Scuba Regulator Maintenance Steps

Scuba Regulator Maintenance StepsA scuba regulator is a costly investment. Since you have bestowed your hard-earned cash, might as well take good care of your own scuba regulator. After all, it’s your lifeline underwater. With regular maintenance, you’re bound to prolong the life of your gear; thus your safety is guaranteed.

Scuba regulator maintenance typically includes visual inspection, cleaning, and proper handling of regulator parts. Luckily, the steps for pre- and post-dive care are pretty straightforward and easy to do. These measures will keep your scuba regulator in top-notch shape so you’re dive-ready every single time.

Pre-Dive Maintenance

  • Check your first stage O-ring for any leaks. If there’s any, ensure that it is properly seated and not damaged. Replace the first stage immediately if you see any signs of damage.
  • Test your regulator and octopus by taking a few breaths in them. Both should not have any free flow.
  • Next thing to check is the mouthpiece. Make sure no damage or tear is present. Otherwise, replace the mouthpiece at once.
  • The regulator’s second stage should not be overlooked as well. See to it that there are no corrosion and housing has no cracks.
  • Gauges should be in good working condition.
  • Computer’s battery should have enough power for the entire dive.
  • Check your hoses. Slide it back and see that there are no cracks or corrosion on metal fittings.
  • The last step is inspection of the cylinder. Simply disconnect the regulator, remove the dust cap, breath on each regulator with all your might and put up a vacuum. Your regulator is in good working condition if it lets in very little to no amount of air.

The rule of the thumb prior to diving is to replace any damaged, torn, worn, or broken parts of the regulator. If you see any signs of corrosion, damage, tear, free flow, or improper reading, have it checked and repaired by a professional at once.

Post-Dive Maintenance

  • Right after diving, rinse your regulator immediately. If you can’t wash it off at the dive center, do so right after getting home.
  • Don’t forget to make sure that the dust cap is dry before putting it back on your regulator’s first stage. While doing so, see if it is securely attached.
  • Use only clean water and proper rinse tank for washing your regulator.
  • Do not press your second stage’s purge valves when cleaning your regulator. Doing so will only allow entrance of water into the system, which in turn, might develop rust from within.
  • Make sure that everything is rinsed off thoroughly, including mouthpieces and exhaust diaphragm. You’ll know that everything is good if water passes through these without problems.
  • Don’t forget to rinse the fitting on your low pressure inflator. Hold it under water while pulling its cover back and forth.
  • Shake out excess water from the mouthpiece. Hang your regulator in open air to dry. Keep it away from direct sun exposure. You can leave it hanging there or stored in a cool dry place.

Additional Care Tips

Always, always use clean water for rinsing your regulator. Most dive shops have a rinse tank that allows you to wash your gear conveniently. When not in a shop, you can always use fresh water at home.

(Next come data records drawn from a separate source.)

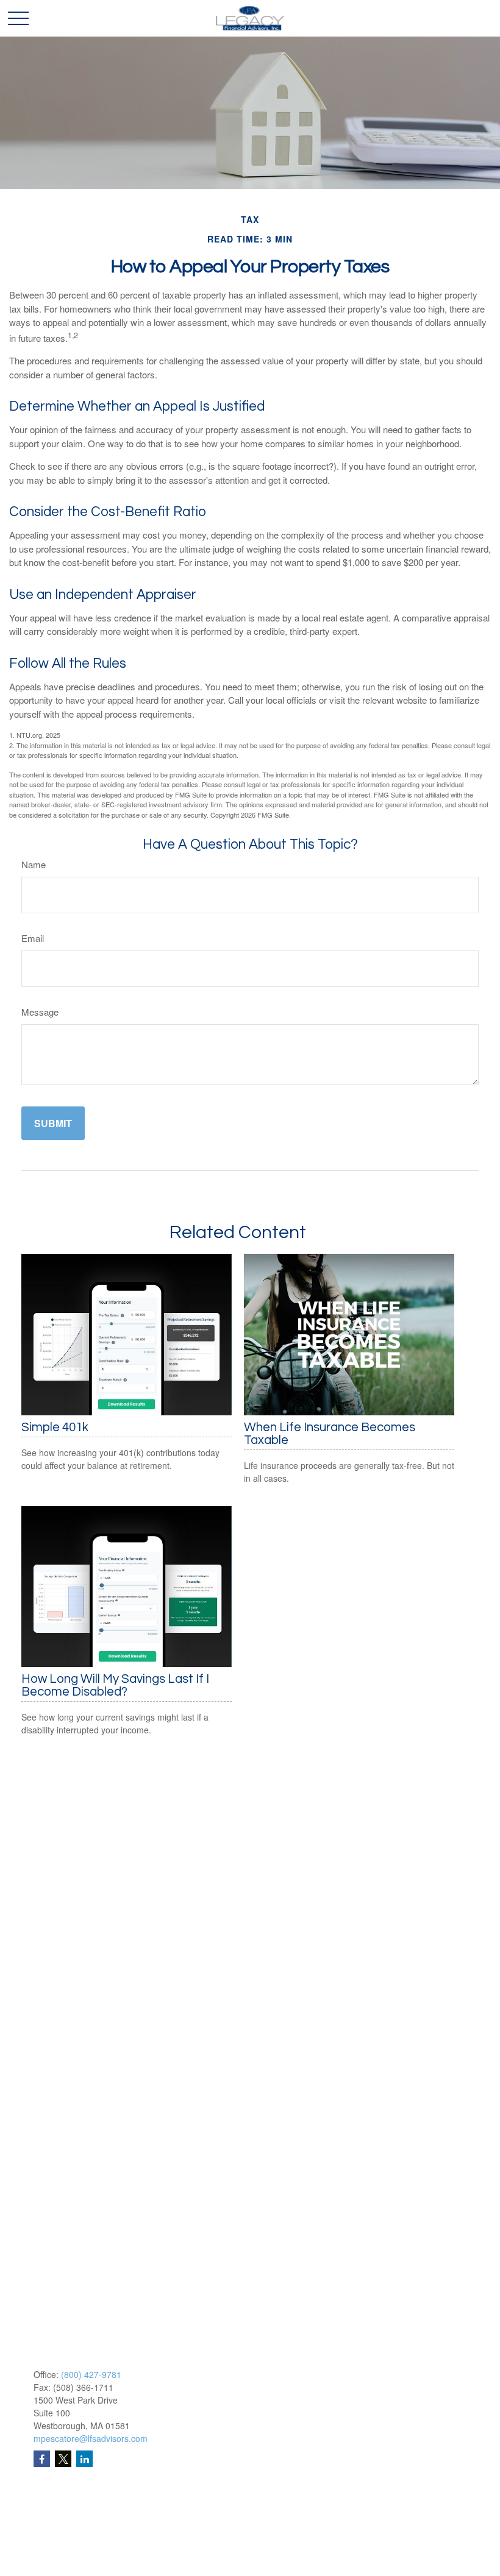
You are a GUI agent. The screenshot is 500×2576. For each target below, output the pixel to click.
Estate (46, 2539)
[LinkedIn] (84, 2458)
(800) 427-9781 (91, 2374)
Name (33, 864)
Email (32, 938)
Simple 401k (54, 1427)
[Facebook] (42, 2458)
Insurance (53, 2554)
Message (40, 1011)
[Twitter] (63, 2458)
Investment (55, 2524)
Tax (41, 2569)
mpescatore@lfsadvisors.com (91, 2438)
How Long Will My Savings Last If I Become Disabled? (115, 1685)
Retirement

The dust cap should remain dry and securely attached. To make sure it’s dry, blow off the water using air from the tank.

A golden rule when rinsing your gear is to work on the levers, instead of the purge. While soaking, move the levers or buttons back and forth so as to loosen any attachment on your regulator. Pushing the purge button enables water to enter the second stage and the go up the first stage. This is, obviously, something you don’t want to experience.

The initial rinsing must be, if you can, followed with a stream of water. To do this, run the stream of water on both stages, while the dust cap is attached and tightened securely. Doing this will eliminate any particles that are possibly left by initial rinsing in the regulator’s openings and chambers.

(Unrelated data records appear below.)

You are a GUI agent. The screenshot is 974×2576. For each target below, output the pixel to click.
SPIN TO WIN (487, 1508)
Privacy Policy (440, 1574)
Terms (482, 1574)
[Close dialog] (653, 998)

An ideal storage for your regulator is a place where sun’s rays cannot pass through, dry, cool, and free from fumes that might cause damage. The hoses should be stored in a way that they are not bent and can be conveniently grabbed anytime when needed.

To prolong the life of your regulator, it is recommended that you have it serviced by a professional once every year. The good news is, most manufacturers these days require servicing so the regulator with remain under warranty. To know if you have this privilege, check your manufacturer’s terms and policies.

You’ve just had all the necessary steps in scuba regulator maintenance. These measures should let you enjoy diving for many years to come. Treat your regulator with care and gentleness and it will do the rest for you.